De façon plus paradoxale, le ministre des Finances assure que « L’Etat veille à maintenir un certain niveau d’investissement à même de réaliser une croissance économique et de créer des postes d’emplois », alors que les dépenses d’équipements sont finalement prévues en baisse de 18,7%. Le budget d’équipement du PLF 2020 a réservé une enveloppe de 1.619 milliards de dinars aux autorisations de programmes et prévu un montant de 2.929 milliards pour les crédits de paiement.

Des objectifs très optimistes de recul du déficit de la balance des paiements

Des prévisions concernant l’évolution de la Balance des paiements figure depuis 2016 en annexe aux lois de finances. Elles tentent d’inscrire les politiques budgétaires dans un cadre triennal. C’est sur ce chapitre qu’on trouve sans doute les prévisions les plus surprenantes du PLF 2020.

Le texte prévoit tout d’abord une augmentation des revenus des exportations d’hydrocarbures, en 2020, en hausse de 2% par rapport à 2019 pour atteindre 35,2 milliards de dollars (contre 34,5 milliards en 2019), et ce en raison d’une augmentation de 2 % des quantités des hydrocarbures devant être exportées.

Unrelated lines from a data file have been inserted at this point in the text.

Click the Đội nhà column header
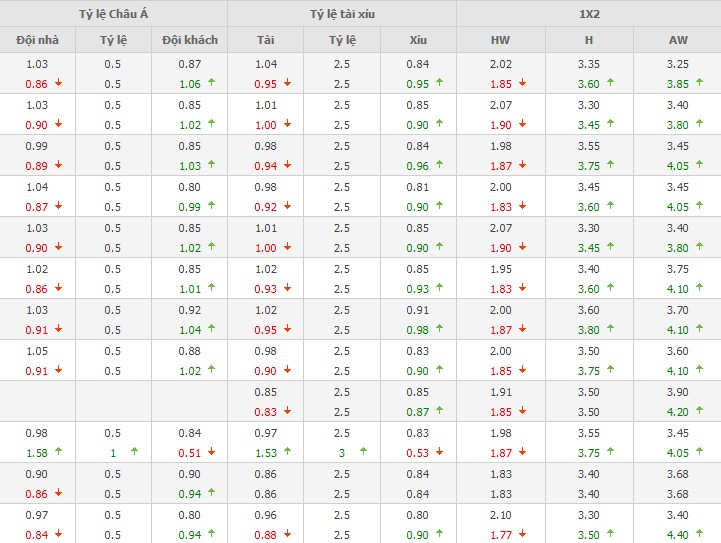The height and width of the screenshot is (543, 721). (37, 40)
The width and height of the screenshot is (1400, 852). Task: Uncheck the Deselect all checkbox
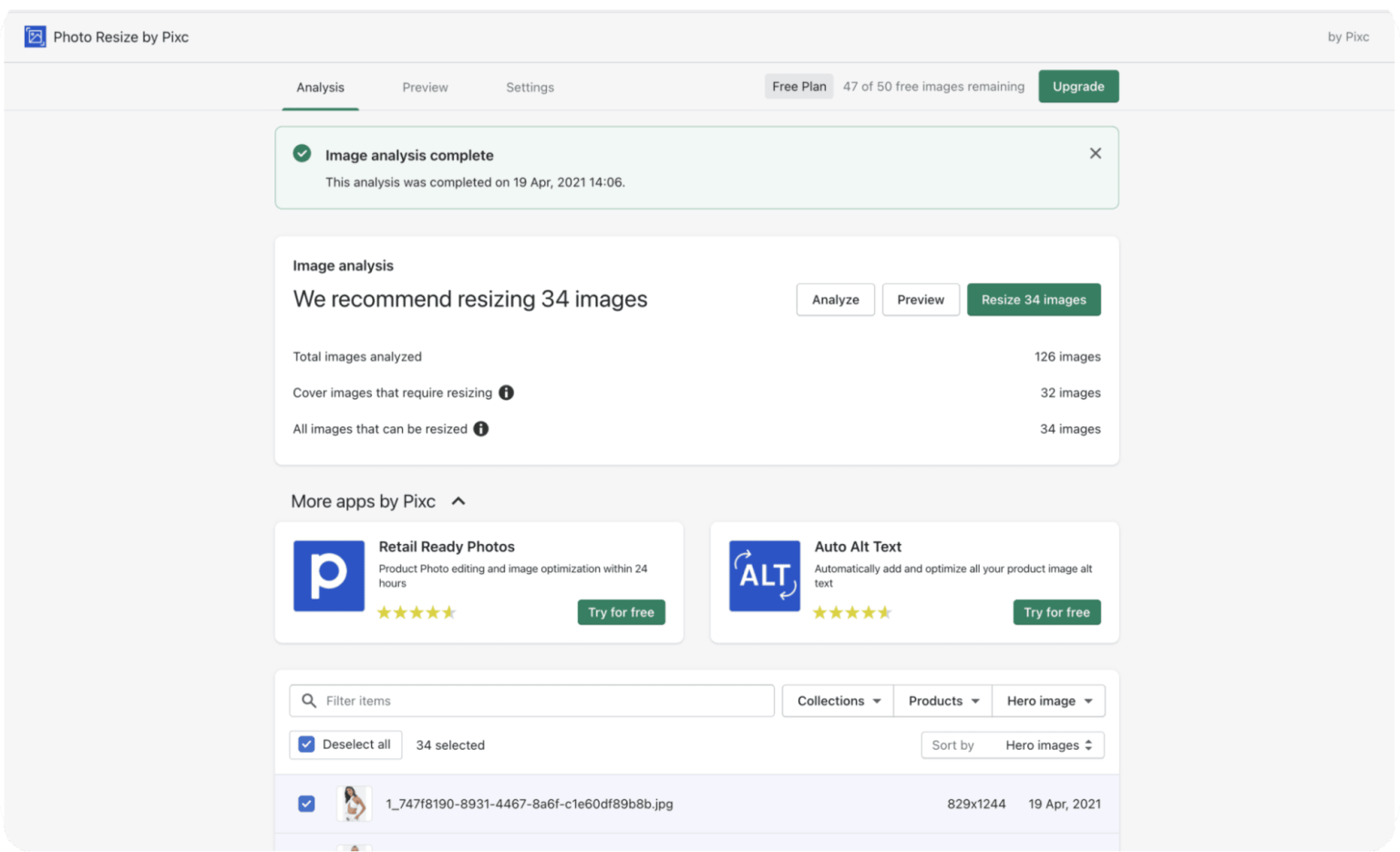[x=306, y=744]
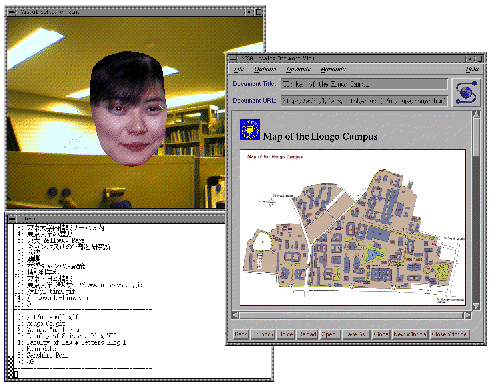Viewport: 492px width, 385px height.
Task: Click the Back button
Action: [241, 334]
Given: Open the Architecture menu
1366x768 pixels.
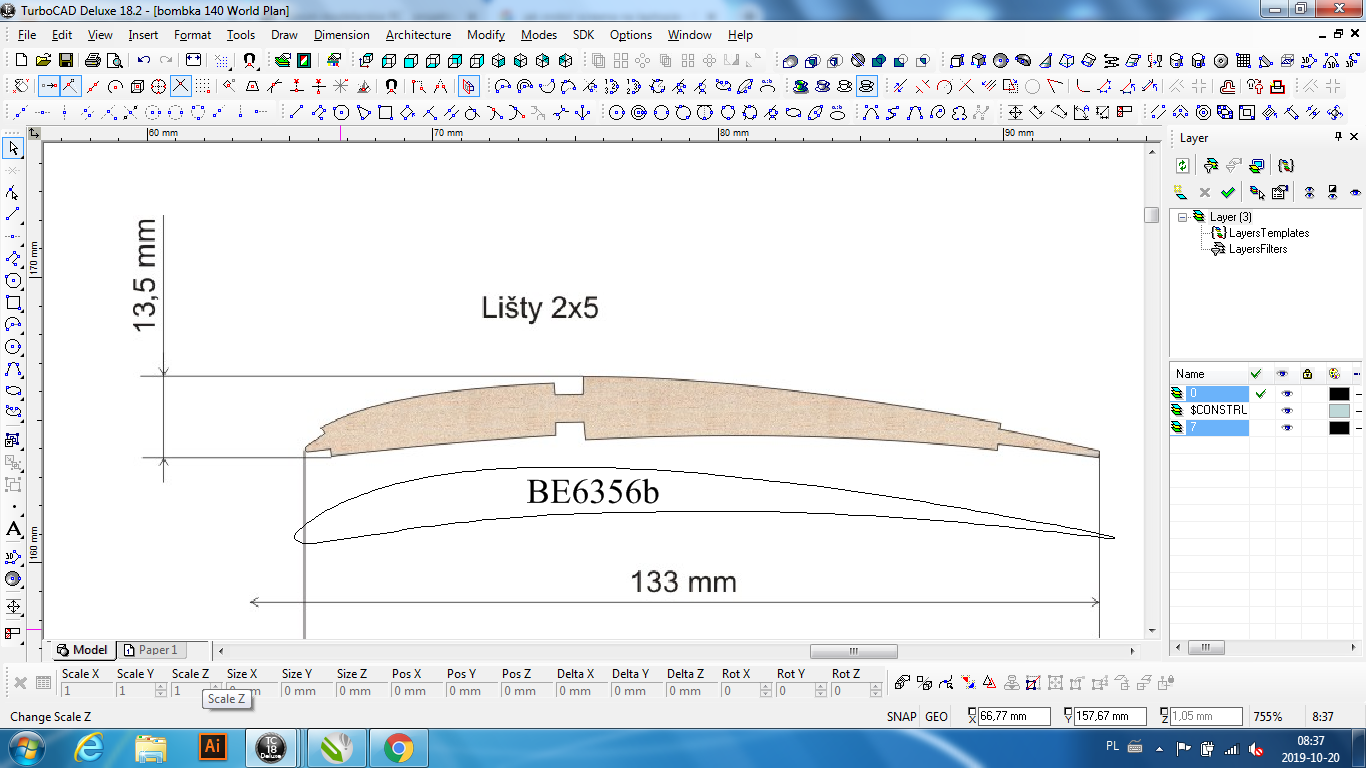Looking at the screenshot, I should pos(418,35).
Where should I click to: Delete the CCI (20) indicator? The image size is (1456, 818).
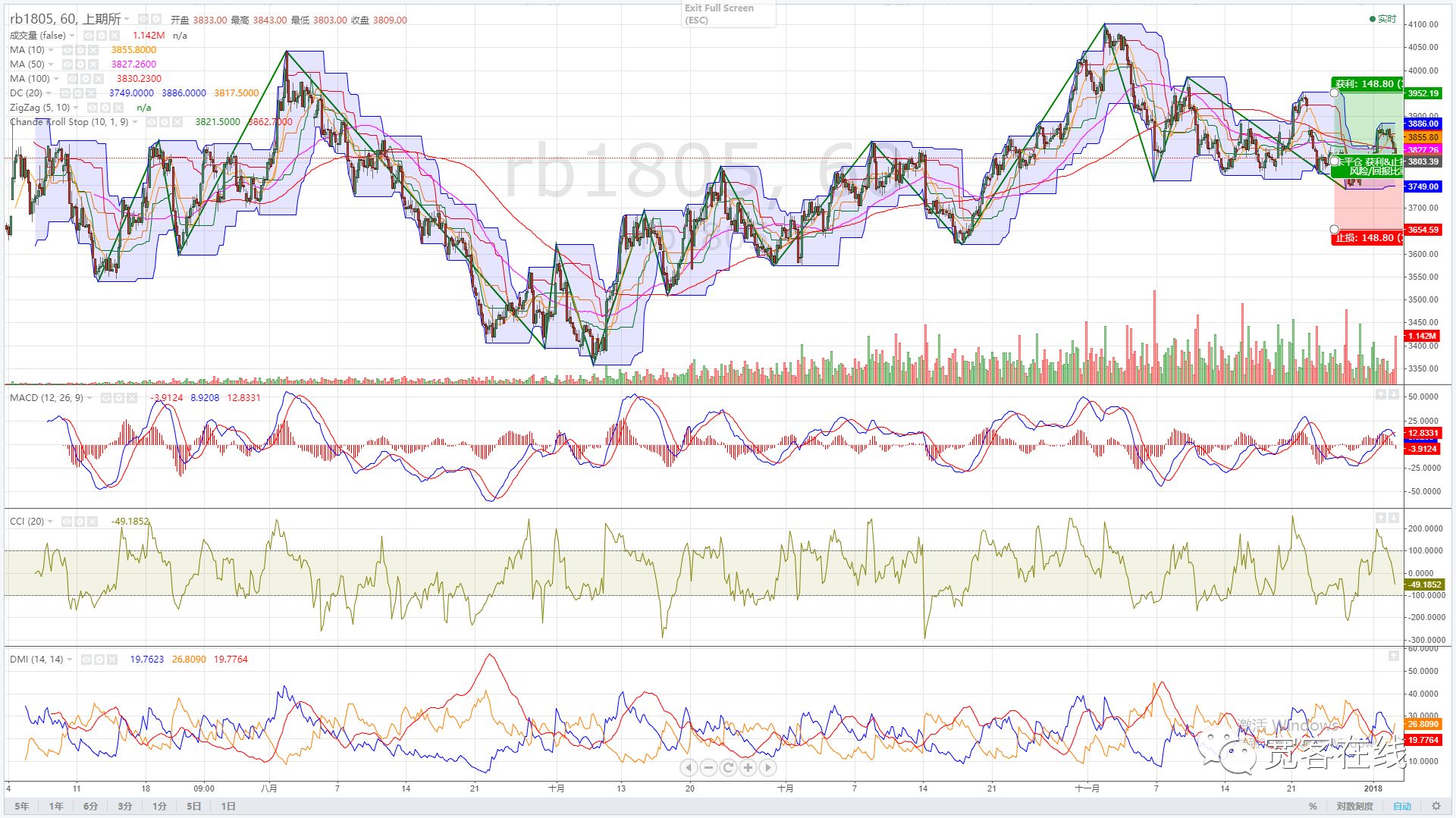click(93, 522)
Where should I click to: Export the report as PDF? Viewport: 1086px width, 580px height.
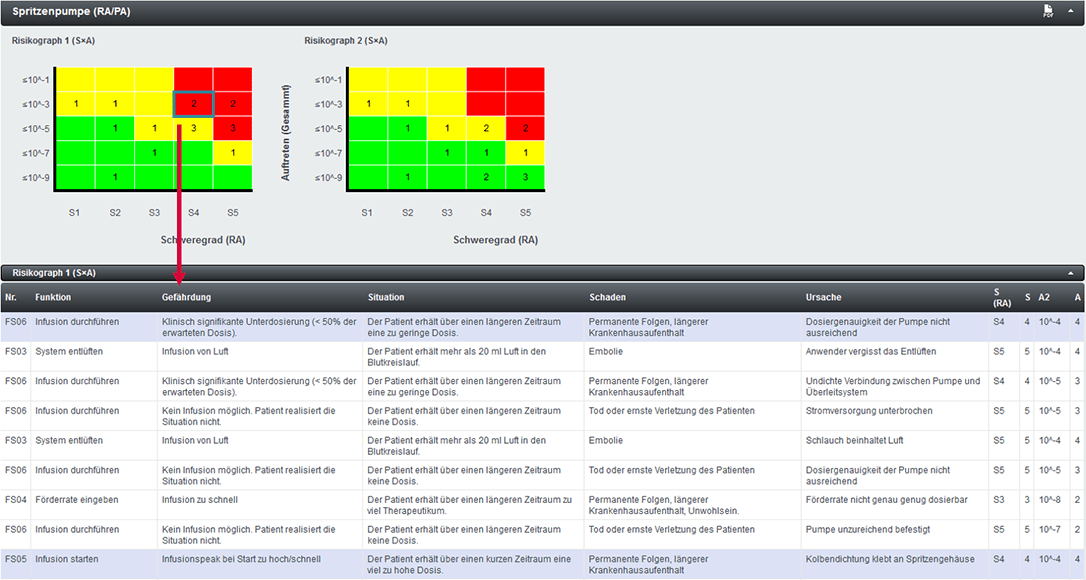coord(1046,11)
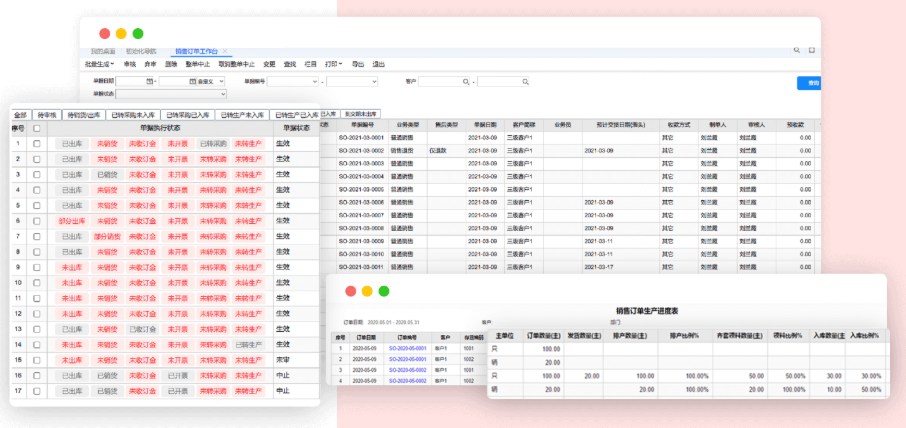The height and width of the screenshot is (428, 906).
Task: Switch to the 已转采购未入库 filter tab
Action: 132,115
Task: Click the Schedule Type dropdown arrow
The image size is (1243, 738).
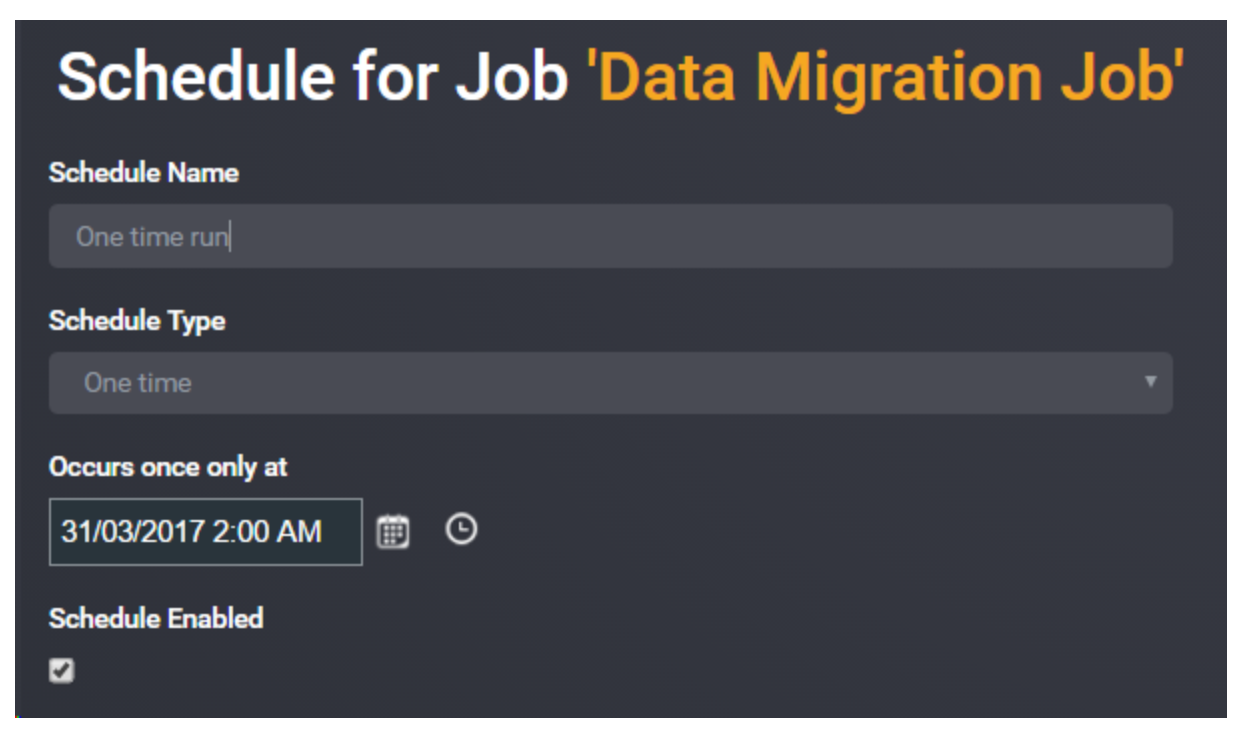Action: point(1150,382)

Les prévisions concernant l’évolution des importations sont encore plus surprenantes. Le projet de loi prévoit leur baisse de 13,3 % à 38,6 milliards de dollars en 2020. Les importations des marchandises devraient baisser de 12 % et celles des services de 16%. Le ministre des Finances na pas dit aux députés pas par quels moyens le gouvernement compte parvenir à des résultats aussi remarquables.

Au total la plupart des spécialistes consultés par TSA expriment également le plus grand scepticisme a propos de l’objectif affiché de réduction du déficit de la balance des paiements qui devrait atteindre selon le gouvernement 8,5 milliards de dollars en 2020 contre 16,6 milliards en 2019 avec des réserves de change que le gouvernement espère, de façon très optimiste, maintenir à 51,6 milliards de dollars à la fin 2020.

Enfin, au chapitre des mesures législatives, c’est la fin du suspense concernant l’importation de véhicules d’occasion. Il s’agira, selon un amendement proposé par la Commission des finances de l’APN, de véhicules de moins de 3 ans de motorisation essence ou diésel.